__TASK STATEMENT__.
Find the line in the entries below that contains "has height=1371, width=1916.". Repeat it exactly, and every line after it through the line that contains "Given: Click the lock".

__SUPPLIED DATA__.

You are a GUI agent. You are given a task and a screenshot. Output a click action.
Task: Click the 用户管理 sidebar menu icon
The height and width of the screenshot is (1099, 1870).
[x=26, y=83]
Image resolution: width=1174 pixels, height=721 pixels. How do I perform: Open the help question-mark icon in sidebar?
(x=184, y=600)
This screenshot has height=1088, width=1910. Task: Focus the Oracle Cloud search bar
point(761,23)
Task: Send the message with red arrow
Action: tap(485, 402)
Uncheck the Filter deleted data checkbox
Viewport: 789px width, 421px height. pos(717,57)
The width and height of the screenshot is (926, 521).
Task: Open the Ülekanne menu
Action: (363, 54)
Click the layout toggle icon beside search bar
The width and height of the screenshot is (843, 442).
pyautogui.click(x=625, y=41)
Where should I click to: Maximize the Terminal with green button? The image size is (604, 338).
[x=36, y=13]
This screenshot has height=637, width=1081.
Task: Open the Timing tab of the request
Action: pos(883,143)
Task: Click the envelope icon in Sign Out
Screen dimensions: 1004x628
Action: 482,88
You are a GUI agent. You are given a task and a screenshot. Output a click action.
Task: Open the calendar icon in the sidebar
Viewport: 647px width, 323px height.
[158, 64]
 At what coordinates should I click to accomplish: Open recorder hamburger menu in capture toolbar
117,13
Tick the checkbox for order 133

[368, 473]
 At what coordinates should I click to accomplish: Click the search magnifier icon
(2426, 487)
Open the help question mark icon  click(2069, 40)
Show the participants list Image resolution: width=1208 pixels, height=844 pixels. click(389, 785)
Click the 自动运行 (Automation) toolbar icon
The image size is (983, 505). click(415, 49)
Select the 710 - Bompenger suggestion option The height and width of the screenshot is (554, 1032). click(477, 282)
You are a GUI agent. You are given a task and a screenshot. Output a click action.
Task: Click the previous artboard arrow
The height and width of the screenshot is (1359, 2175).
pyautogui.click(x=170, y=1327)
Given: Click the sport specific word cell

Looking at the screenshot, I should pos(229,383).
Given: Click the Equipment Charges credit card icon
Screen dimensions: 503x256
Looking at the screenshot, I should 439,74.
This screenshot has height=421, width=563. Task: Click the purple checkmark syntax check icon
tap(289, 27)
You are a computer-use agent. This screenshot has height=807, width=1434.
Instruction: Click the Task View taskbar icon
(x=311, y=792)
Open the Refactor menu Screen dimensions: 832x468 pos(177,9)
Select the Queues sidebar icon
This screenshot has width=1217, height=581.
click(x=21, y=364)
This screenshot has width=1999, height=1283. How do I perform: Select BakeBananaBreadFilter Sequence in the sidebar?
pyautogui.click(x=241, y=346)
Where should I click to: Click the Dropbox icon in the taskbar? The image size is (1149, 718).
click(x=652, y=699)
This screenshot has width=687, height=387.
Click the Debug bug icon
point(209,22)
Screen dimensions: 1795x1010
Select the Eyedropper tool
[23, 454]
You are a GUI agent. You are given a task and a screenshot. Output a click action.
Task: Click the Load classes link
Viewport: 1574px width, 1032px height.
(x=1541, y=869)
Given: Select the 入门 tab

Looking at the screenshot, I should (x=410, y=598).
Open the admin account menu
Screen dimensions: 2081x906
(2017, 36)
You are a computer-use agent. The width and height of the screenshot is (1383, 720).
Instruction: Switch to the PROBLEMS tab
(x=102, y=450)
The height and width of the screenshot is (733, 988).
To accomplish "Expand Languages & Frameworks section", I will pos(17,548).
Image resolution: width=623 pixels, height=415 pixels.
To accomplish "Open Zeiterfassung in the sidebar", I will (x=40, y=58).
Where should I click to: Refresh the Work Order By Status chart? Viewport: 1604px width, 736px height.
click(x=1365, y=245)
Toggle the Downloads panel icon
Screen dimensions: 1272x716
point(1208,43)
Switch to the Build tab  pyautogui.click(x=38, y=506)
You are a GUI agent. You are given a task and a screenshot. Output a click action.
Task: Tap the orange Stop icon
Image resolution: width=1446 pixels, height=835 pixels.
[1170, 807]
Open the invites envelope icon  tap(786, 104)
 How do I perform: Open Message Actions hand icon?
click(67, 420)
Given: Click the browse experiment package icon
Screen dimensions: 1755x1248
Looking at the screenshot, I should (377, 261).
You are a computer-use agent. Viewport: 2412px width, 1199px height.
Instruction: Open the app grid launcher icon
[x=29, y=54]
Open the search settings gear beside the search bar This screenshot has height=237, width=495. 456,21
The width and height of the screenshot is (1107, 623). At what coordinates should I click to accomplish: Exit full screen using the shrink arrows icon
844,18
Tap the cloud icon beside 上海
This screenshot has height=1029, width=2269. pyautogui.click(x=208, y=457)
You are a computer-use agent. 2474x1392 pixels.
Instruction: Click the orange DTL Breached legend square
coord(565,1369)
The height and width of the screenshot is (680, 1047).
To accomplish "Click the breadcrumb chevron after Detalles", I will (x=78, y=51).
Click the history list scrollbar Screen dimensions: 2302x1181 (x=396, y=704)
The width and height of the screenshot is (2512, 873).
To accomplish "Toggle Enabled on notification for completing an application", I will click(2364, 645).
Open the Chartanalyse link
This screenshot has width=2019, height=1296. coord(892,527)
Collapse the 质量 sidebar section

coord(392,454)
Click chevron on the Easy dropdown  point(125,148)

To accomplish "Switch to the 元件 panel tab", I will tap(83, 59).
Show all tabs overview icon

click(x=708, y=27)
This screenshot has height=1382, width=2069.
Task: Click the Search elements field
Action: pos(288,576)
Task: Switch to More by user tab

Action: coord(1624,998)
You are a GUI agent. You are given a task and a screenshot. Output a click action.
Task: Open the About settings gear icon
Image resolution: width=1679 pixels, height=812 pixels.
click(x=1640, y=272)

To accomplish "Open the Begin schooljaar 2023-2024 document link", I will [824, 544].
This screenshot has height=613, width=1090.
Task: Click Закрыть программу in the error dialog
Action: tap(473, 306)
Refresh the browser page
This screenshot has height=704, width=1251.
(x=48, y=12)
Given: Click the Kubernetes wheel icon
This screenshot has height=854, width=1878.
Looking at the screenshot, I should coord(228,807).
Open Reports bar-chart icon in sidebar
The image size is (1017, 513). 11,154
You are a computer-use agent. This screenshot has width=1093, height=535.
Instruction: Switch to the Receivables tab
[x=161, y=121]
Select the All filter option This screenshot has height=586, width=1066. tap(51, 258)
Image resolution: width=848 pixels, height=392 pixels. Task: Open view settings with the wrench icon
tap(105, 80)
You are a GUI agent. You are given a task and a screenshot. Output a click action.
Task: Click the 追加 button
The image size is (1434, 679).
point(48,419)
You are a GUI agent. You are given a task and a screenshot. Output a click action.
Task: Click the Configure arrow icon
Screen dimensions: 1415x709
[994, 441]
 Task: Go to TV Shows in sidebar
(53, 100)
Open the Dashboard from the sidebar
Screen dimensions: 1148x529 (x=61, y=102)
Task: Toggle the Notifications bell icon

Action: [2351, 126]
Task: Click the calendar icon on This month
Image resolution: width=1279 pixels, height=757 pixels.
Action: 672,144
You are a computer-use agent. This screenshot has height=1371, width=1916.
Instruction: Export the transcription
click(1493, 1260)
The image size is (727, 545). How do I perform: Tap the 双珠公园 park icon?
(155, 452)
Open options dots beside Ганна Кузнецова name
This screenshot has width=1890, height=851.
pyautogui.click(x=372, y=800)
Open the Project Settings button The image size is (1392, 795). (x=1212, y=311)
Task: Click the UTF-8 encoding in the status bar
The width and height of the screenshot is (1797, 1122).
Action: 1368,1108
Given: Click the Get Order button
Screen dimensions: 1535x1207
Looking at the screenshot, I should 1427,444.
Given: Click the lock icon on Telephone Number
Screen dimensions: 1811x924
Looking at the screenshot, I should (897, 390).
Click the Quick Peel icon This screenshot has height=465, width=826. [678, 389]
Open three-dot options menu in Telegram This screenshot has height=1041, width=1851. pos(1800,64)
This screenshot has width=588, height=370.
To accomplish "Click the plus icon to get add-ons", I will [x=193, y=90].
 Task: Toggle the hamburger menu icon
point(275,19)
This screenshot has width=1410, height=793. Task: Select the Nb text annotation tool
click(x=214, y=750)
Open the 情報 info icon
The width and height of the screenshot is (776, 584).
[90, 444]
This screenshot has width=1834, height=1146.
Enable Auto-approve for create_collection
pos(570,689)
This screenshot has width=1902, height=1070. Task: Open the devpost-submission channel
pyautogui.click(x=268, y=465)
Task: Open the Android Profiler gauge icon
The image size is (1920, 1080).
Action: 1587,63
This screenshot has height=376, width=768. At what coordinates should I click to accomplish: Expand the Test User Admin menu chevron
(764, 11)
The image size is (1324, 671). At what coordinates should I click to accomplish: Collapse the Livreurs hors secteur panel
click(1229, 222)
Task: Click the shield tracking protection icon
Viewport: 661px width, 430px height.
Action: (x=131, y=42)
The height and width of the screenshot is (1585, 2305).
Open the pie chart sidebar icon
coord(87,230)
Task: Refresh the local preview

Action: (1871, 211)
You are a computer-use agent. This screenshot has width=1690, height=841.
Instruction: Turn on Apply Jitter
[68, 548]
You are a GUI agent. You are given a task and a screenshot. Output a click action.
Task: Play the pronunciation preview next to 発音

__THE ANSWER__.
You are a computer-use agent. This screenshot has height=1371, width=1916.
Instruction: Export the transcription
click(1493, 1260)
The image size is (727, 545). How do I perform: Tap the 双珠公园 park icon?
(155, 452)
Open options dots beside Ганна Кузнецова name
This screenshot has width=1890, height=851.
pyautogui.click(x=372, y=800)
Open the Project Settings button The image size is (1392, 795). (x=1212, y=311)
Task: Click the UTF-8 encoding in the status bar
The width and height of the screenshot is (1797, 1122).
Action: 1368,1108
Given: Click the Get Order button
Screen dimensions: 1535x1207
Looking at the screenshot, I should 1427,444.
Given: Click the lock icon on Telephone Number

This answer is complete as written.